Tired of waiting for anesthesia to wear off? This may help

Local Anesthetic Girl

The use of low-level laser therapy may reverse soft-tissue anesthesia faster in pediatric dental patients, according to a study recently published in the International Journal of Paediatric Dentistry.

Anesthesia reversal not only cuts down on the risk of soft-tissue injuries, but it offers pediatric dentists greater control and adaptability during dental procedures, the authors wrote.

"Patients and their guardians will likely appreciate the ability to recover the sensation rapidly and return to normal activities without prolonged numbing effects," wrote the authors, led by Hend Othman of the faculty of dentistry at Alexandria University in Egypt (Int J Paediatr Dent, May 29, 2024).

Soft-tissue anesthesia following inferior alveolar nerve block (IANB) anesthesia can last a maximum of five hours. Therefore, reversing anesthesia after dental treatment sooner may help prevent patients from experiencing injuries to soft tissues, according to the study.

To investigate whether low-level therapy with a 660 nm diode laser can reverse anesthesia sooner, a randomized controlled clinical trial comprising 32 children ranging in age from 5 to 8 was included in the study. Of these children, 16 were given anesthesia, underwent a procedure like a restoration, and were exposed to laser therapy. The other 16 children were given anesthesia and underwent a procedure but did not receive laser therapy.

To monitor soft-tissue anesthesia reversal, lip tapping, the current perception threshold (CPT) test, and the pediatric functional assessment battery in which children were tested by being asked to grin broadly, say 10 words out loud, drink 3 oz. of water, and have drooling documented.

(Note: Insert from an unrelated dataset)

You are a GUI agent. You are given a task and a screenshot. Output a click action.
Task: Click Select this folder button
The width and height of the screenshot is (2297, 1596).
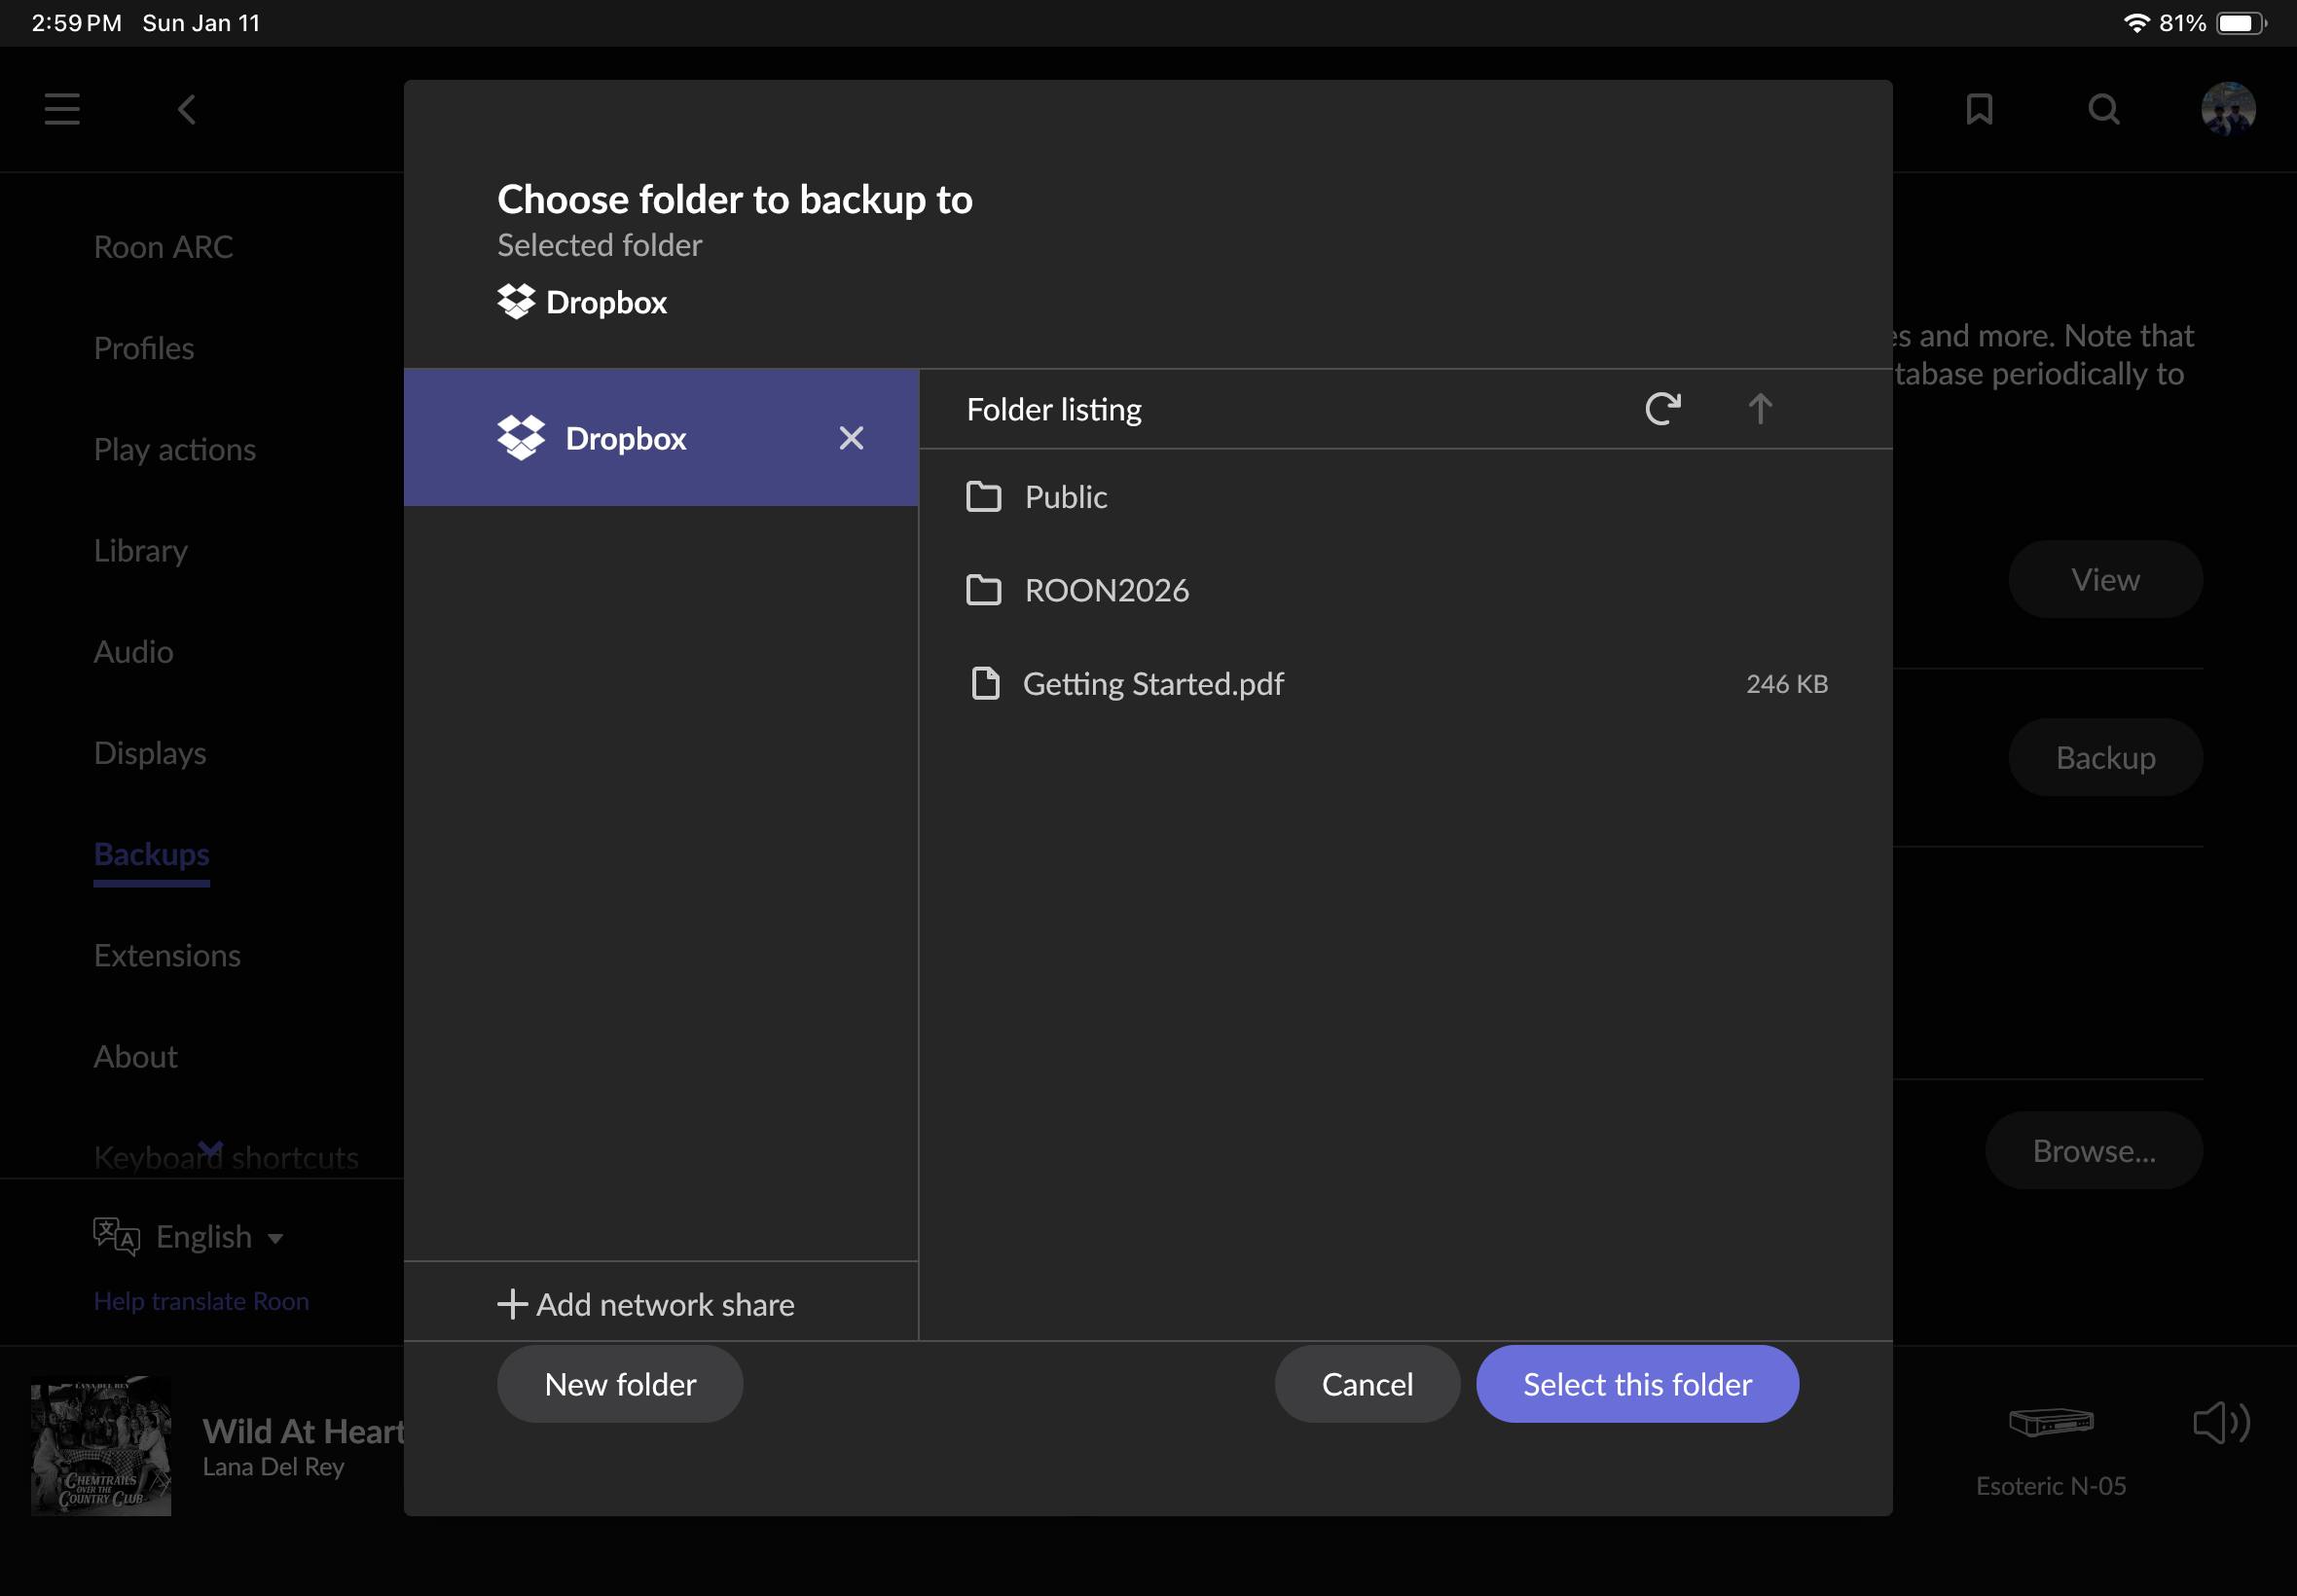[1637, 1384]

Compared to the control group, the children who underwent photobiomodulation showed significantly faster recovery to normal sensation (p < .0001), with a median time of 115 minutes based on lip tapping assessments and 60 minutes based on CPT tests, respectively, the authors wrote.

Also, the low-level laser therapy group showed considerably faster recovery to normal function (p = .016), and the occurrence of soft-tissue injuries in the form of redness was significantly higher in the control group (p = .022), they wrote.

The study had limitations. Since lasers can be costly to buy and maintain, this factor may limit their availability in some practices, the authors wrote.

To obtain more conclusive results, more studies that explore different wavelengths, combinations of two wavelengths, and energy densities in varying age groups should be conducted. Further research may lead to a further reduction in anesthetic time, which may lead to the development of a standard pediatric photobiomodulation protocol, the authors wrote.

"Photobiomodulation using a 660 nm diode laser can be considered as an efficient approach to minimize STA (soft tissue anesthesia) and STI (soft tissue injury) after dental interventions," Othman et al wrote.